**Goal of the exercise**
Give a single number in reply. It is the count of lines below that contain the string "under".

**Provided records**
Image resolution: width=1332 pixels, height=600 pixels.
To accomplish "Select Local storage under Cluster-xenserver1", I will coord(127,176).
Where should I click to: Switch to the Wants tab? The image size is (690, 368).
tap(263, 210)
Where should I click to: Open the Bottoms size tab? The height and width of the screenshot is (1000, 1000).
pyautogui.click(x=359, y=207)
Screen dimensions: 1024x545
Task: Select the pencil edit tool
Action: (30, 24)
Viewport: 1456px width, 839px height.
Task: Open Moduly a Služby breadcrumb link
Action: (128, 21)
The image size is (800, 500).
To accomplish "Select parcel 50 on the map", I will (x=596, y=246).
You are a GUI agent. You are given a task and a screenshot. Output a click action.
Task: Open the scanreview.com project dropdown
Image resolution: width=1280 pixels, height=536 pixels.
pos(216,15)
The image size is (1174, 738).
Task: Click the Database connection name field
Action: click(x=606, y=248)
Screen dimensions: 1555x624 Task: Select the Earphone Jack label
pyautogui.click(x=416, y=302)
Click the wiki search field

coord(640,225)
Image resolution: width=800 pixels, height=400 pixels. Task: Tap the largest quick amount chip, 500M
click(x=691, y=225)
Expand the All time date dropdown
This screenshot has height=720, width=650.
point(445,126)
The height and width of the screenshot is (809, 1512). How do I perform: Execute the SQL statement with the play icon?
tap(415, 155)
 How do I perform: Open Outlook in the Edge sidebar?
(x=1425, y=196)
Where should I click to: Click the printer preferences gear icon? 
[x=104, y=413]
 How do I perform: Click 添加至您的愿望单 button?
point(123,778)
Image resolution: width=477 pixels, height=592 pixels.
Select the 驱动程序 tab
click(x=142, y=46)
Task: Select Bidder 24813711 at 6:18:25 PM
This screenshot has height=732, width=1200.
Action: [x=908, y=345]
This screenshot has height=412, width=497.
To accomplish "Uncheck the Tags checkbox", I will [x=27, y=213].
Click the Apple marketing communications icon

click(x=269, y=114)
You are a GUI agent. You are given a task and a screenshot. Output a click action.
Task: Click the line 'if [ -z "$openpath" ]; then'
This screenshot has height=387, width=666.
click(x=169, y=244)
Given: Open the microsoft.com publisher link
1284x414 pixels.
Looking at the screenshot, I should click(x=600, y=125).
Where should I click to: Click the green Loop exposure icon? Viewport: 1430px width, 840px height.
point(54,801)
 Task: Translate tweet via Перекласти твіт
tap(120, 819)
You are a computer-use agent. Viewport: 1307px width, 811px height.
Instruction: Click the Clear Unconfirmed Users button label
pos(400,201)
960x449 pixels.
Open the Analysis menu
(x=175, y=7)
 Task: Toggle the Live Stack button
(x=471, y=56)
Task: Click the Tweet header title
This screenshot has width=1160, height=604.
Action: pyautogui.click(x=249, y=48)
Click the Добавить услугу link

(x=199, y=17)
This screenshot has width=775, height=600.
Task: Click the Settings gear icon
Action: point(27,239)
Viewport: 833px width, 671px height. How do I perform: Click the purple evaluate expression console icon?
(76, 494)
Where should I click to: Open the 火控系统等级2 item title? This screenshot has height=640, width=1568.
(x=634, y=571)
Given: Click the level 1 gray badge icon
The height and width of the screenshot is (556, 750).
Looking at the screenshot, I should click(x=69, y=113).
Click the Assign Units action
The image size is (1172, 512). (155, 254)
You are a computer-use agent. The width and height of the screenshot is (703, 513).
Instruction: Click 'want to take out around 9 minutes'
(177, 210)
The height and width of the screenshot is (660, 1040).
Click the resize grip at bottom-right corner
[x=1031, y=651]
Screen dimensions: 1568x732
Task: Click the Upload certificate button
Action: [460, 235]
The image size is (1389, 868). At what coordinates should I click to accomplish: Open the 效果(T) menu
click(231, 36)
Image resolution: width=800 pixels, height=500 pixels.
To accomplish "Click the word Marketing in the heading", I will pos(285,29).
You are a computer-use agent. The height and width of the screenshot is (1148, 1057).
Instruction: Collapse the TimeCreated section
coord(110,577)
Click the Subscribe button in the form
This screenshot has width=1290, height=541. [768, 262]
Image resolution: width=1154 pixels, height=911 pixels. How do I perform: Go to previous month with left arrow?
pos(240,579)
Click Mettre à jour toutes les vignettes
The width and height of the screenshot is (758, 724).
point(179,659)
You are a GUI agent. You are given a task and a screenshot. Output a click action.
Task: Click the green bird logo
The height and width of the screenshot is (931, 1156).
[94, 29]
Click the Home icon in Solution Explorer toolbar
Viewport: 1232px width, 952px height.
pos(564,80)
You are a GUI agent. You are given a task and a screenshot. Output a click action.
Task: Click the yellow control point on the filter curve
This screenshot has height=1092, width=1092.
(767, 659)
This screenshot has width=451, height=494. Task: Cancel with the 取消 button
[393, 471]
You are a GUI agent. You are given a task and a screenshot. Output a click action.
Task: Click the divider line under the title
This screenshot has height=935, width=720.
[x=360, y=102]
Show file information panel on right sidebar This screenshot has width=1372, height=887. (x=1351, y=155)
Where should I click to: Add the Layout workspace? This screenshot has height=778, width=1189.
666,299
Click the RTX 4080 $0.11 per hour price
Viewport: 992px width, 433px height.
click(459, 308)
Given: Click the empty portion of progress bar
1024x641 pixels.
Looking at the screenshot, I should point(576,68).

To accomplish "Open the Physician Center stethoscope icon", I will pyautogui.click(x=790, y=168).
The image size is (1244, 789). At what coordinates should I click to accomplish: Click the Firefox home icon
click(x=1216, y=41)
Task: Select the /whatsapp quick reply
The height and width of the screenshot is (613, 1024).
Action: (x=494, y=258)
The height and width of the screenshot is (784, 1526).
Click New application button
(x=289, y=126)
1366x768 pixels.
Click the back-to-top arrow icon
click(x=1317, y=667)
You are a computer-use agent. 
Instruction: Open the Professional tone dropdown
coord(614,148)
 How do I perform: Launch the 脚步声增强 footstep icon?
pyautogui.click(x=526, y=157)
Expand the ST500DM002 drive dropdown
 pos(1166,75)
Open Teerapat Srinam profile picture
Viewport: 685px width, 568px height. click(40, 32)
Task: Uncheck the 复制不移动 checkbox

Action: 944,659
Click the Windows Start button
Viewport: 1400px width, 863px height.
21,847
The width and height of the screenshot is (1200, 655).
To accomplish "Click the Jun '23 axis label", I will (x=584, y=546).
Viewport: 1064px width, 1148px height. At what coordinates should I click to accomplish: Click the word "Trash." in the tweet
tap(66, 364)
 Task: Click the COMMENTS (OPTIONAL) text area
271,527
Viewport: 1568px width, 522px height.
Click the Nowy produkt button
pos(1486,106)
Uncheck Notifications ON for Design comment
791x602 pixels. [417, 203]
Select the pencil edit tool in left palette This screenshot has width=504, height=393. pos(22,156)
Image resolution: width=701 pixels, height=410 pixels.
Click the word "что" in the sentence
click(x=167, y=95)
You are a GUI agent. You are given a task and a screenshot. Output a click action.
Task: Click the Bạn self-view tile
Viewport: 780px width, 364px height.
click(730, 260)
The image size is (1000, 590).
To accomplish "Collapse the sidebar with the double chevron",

**Result below**
2